Suicide Funerals: A Difficult Reality

This article was written by LifeAdmin, on July 10, 2018

How to Write an Obituary for a Suicide Death

The planning and preparation of the funeral of a loved one often comes unexpectedly, and no one is really prepared. But when your loved one’s death was the result of suicide, it is even more difficult. A death by suicide is painful to talk about and to reveal in an obituary, so below are some points to help you when writing your loved one’s announcement.

How do I write an appropriate obituary?

One of the first challenges you will face is the way your loved one passed. How do you word the announcement knowing that friends, family, and strangers will find out how they died? Suicide is still taboo in our society, and you might feel embarrassed, afraid, or nervous about writing the truth into the obituary. You are not alone with these feelings, and you should not be ashamed of them. There are several options ahead of you in regards to the obituary.

Your first option is to reveal the truth from the start, and the obituary is an opportunity to do that. Many people feel hesitant to write that their loved one “committed suicide,” because the word “commit” is often associated with crimes or sins. Some alternatives include “death by suicide,” “self-inflicted death,” “completed suicide,” or “took their own life.” If applicable, you could simply say that they overdosed.
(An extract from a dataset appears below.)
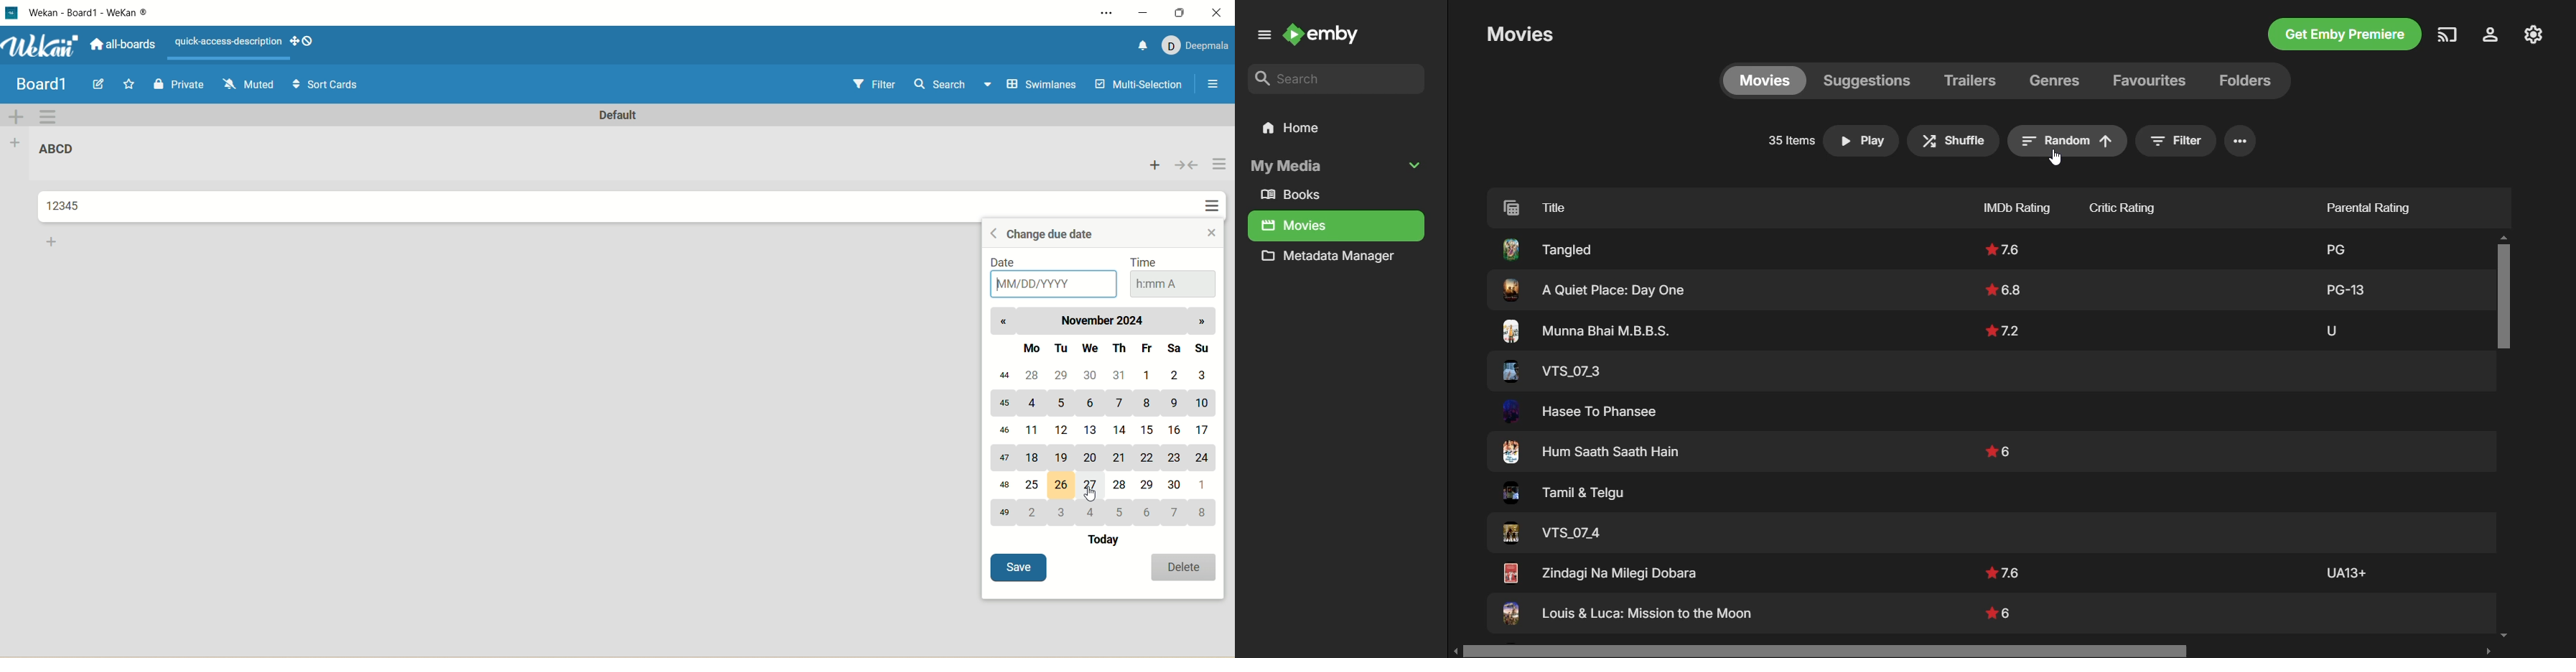  I want to click on account, so click(1198, 48).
Your second option is to leave out the cause of death. It may sound unorthodox, but if you’d feel more comfortable avoiding the topic altogether, then it’s up to you. There is no need to feel pressured to disclose everything. There are phrases you can use, such as “died unexpectedly,” “passed away,” or “left this life.” You can focus on their life and positive things about them, mention the grief felt by their loved ones, and emphasize that many people are mourning for their loss.

Thirdly, you could forego the obituary altogether. There are pros and cons to this option. It keeps the truth among family and close friends. This option will most likely reduce the number of people at the funeral. This doesn’t necessarily put a stop to rumors and questions, but allows people to reach out to those who know what happened, hopefully alleviating some of your stress.

Whatever you choose to do with the obituary, know that there is no wrong option. Since this burden has fallen on your shoulders, you get to decide how much you can handle and what you want to share publicly. What matters at this time is remembrance and reverence, and it’s important that you take care of yourself.